Vitaloni, I understand your frustration at this phase in the fault finding. The 50 amp fuse that blows is fed directly from one of the two cables from battery positive. The other feeds starter motor directly so is isolated from your problem.
As already mentioned the permanently live feed from the 50 amp fuse splits at a splice in the loom to ten other red cables, so the fault causing a short or near short if not on single feed to splice
must be on one of those ten cables
or a device that one of them connects to.
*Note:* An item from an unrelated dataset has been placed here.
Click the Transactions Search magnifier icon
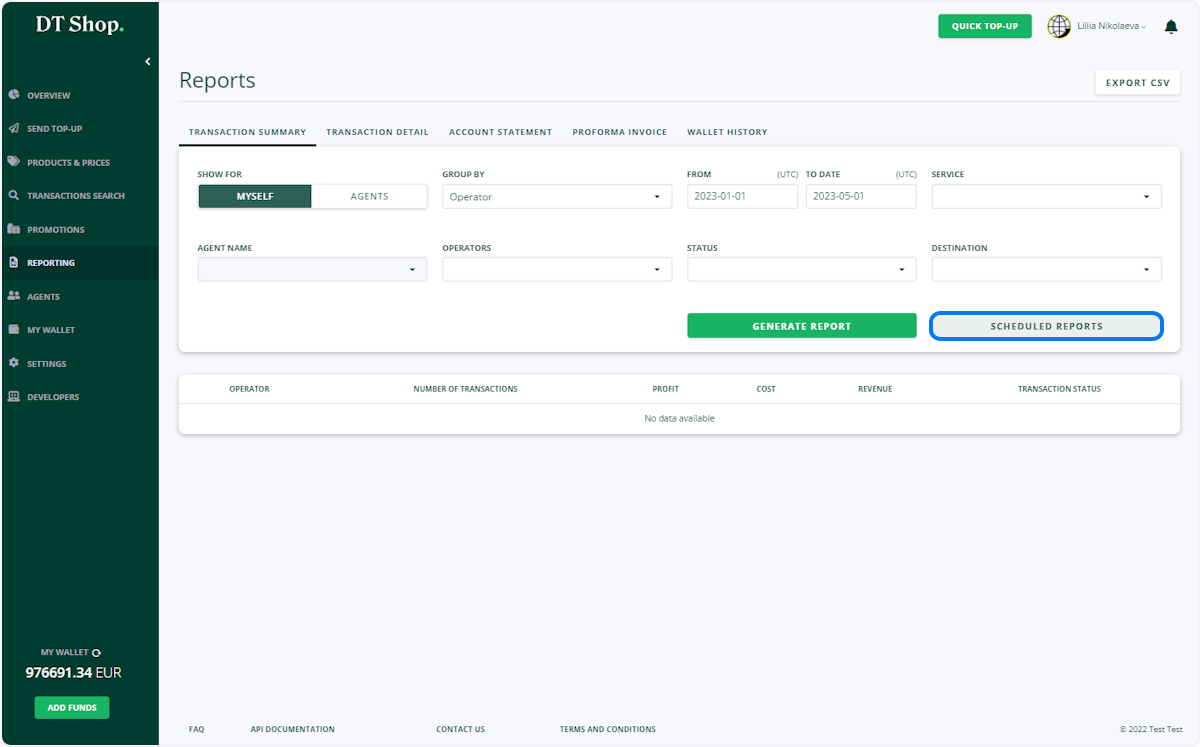The width and height of the screenshot is (1200, 747). (x=14, y=196)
As the fuse feeds nothing else, I'm afraid you need to check closely again, identifying each cable from splice!
Just to repeat further relevant points regarding each of the ten suspect cables:
1) R25, R26, R27, R28, R124, R131 - each of these feeds directly an individual low current fuse in the main fuse box. So any fault
after these secondary low current fuses would blow them
before the 50 amp.
2) R23 and R24 are main power feeds to engine and start relays. Relays are not energised with ignition off, so unlikely to be an issue after either relay. A fault within relay also unlikely as there are no permanent ground feeds to either, but you could unplug each to verify.
3) R29 feeds ignition switch directly. Unllkely to be ignition switch unless it has developed a short to chassis whilst switched off but may be worth disconnecting.
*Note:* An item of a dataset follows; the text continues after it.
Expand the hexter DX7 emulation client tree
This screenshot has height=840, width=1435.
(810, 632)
4) R80 feeds alternator regulator directly. This you have already disproved as a fault candidate by disconnection.
5) Most important then the ten cables themselves are checked, over their full length up to the device they connect to, for chaffing/short to chassis. A multimeter set to continuity or resistance will prove existance of a short, to save blowing further 50 amp fuses by way of testing. With fuse removed place probes between none battery side of fuseholder and chassis.
Finally link to download M3W parts book which includes all wiring schematics
here.ETA: if a previous owner has "added" wiring to any of the ten cables the jury is out. Should be obvious though.